World-famous former president John. F Kennedy’s very last surviving sibling has died. Jean Kennedy Smith passed at the ripe old age of 92.
Reports indicate that she was at home when her time in this world came to an end. The family still needs to announce an official cause of death.
Many are saddened by the news because Jean was more than a diplomat, she was also an activist and humanitarian.
She had a role to play in the peace talks that took place in Northern Ireland. This came after she became ambassador to the country in 1993.
Jean was a writer as well and wrote a memoir about life with the Kennedy’s. The book, titled ‘The Nine of Us: Growing Up Kennedy, shared many details from her childhood.
She also revealed that it is difficult to completely understand that she grew up with siblings who would become so important.
To her, they were playmates and siblings to love.
She also wrote a book with George Plimpton in 1993, titled Chronicles of Courage: Very Special Artists. It features interviews with disabled artists.
A Quite Life
Unlike her siblings, Jean chose to live a quieter life. In 1956, she got married to Stephen Edward Smith and they were seemingly blissful. The pair welcomed two daughters and two sons into the world.
Jean spent five years as the ambassador to Ireland. She followed in the steps of her father who served as a UK ambassador.
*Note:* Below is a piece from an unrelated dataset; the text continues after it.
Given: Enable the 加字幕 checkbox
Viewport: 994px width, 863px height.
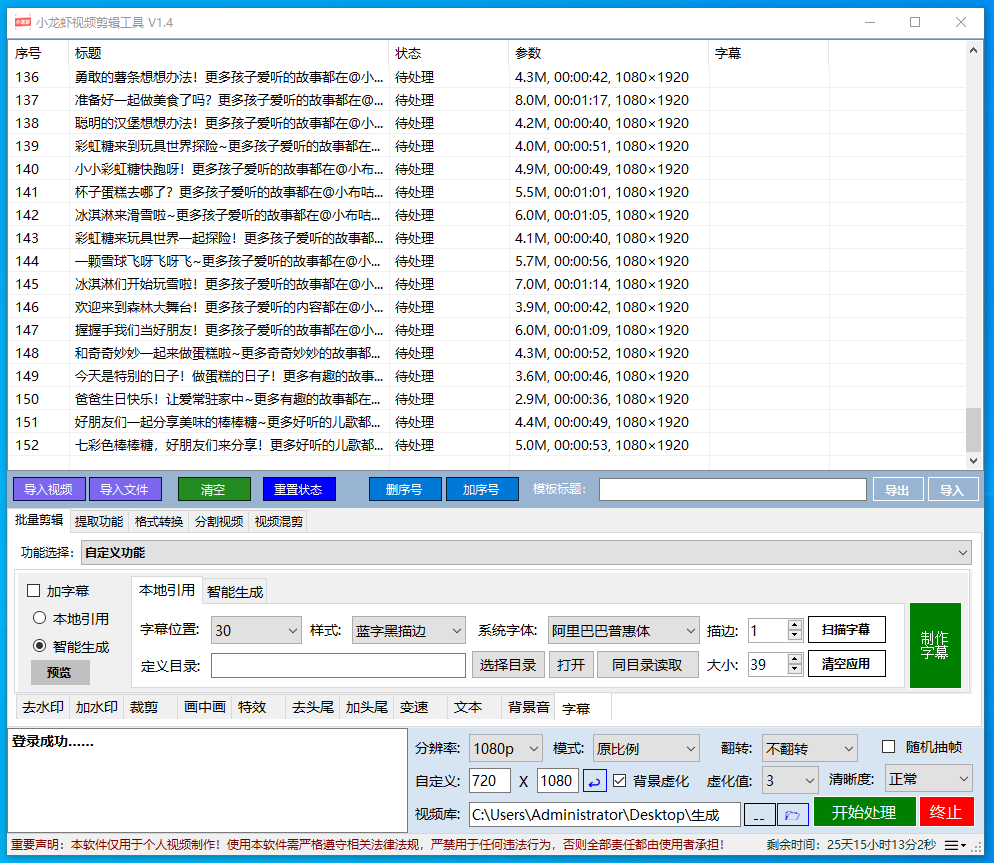Looking at the screenshot, I should (x=31, y=590).
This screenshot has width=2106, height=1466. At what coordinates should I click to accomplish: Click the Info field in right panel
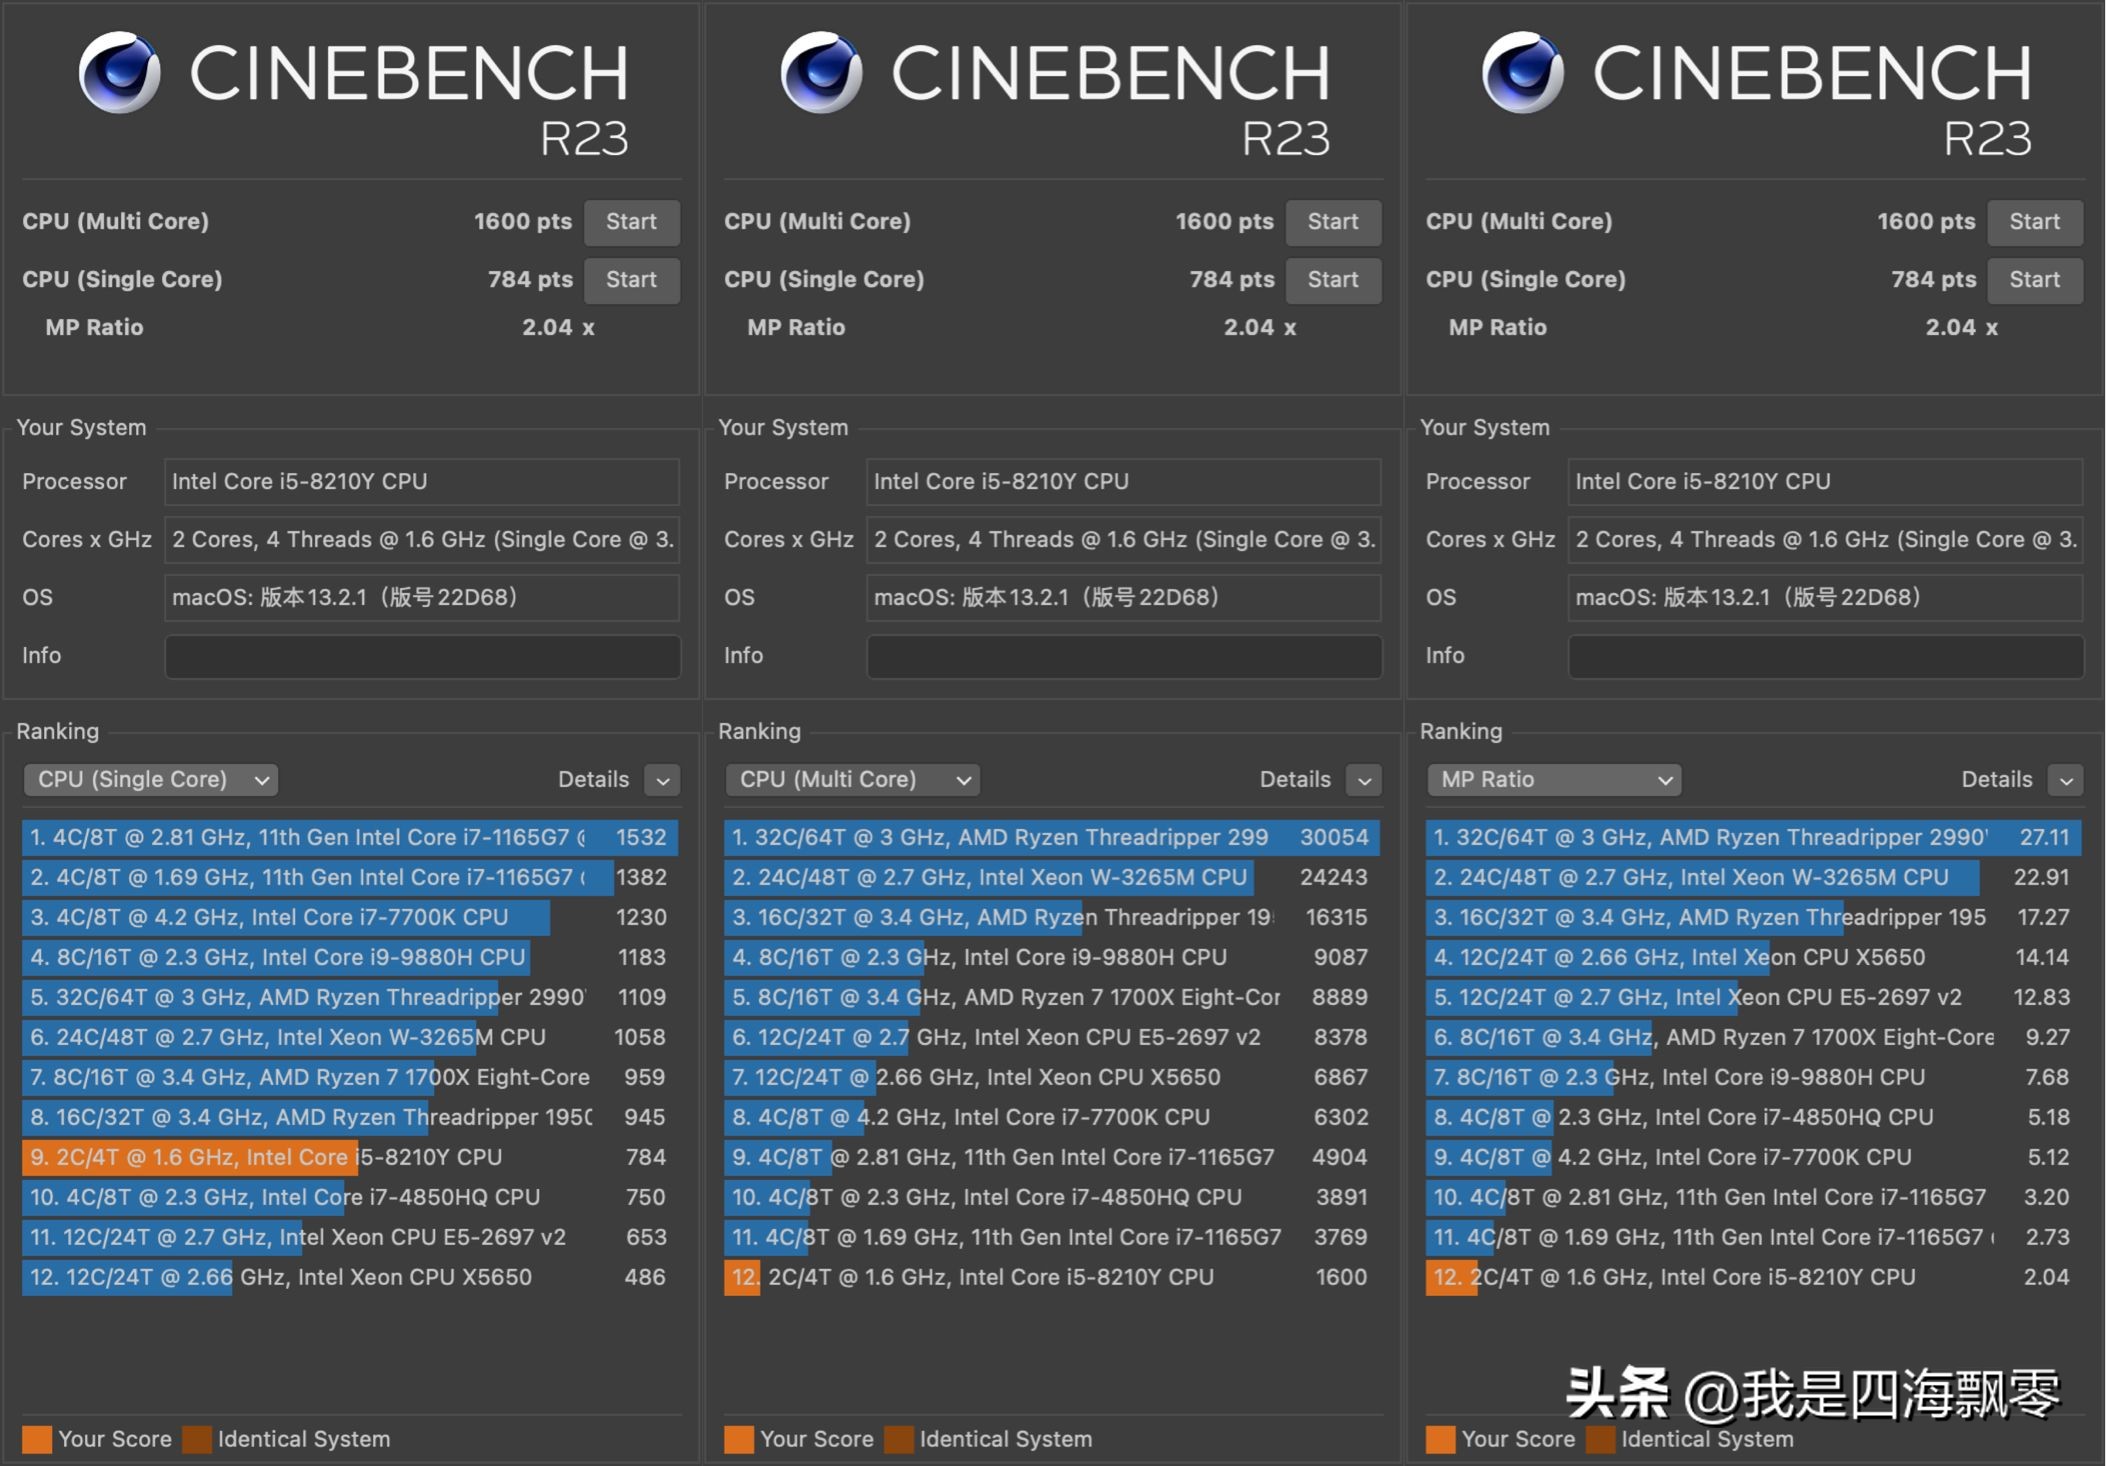click(x=1825, y=656)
In 1998, Jean received honorary Irish citizenship from Mary McAleese, the president of the country at the time.
A Touch Of Controversy
Jean got pulled into some controversy in 1994. She wanted the US to give Gerry Adams a visa to enter the country. Adams is a former leader of Sinn Féin and the way he led Ireland’s independence struggle was frowned upon.
Jean, however, believed that Adams had changed.
Jean received the Tipperary Peace Award After many years of service to Ireland.
Jean always supported her brothers when they entered the political world. She spent a lot of time campaigning for them.
When President Kennedy visited Ireland for the first time, she went along.
Dedication To Disabled People
Jean was the founder of Very Special Arts Program. The program aims to include disabled people in the arts. It enjoys international recognition.
The VSA was renamed in 2011. It is now the Department of VSA and Accessibility.
President Barack Obama honored Jean with the Presidential Medal of Freedom back in 2011. It is the highest honor that a civilian in the US can receive. This came after her work with disabled people and the VSA.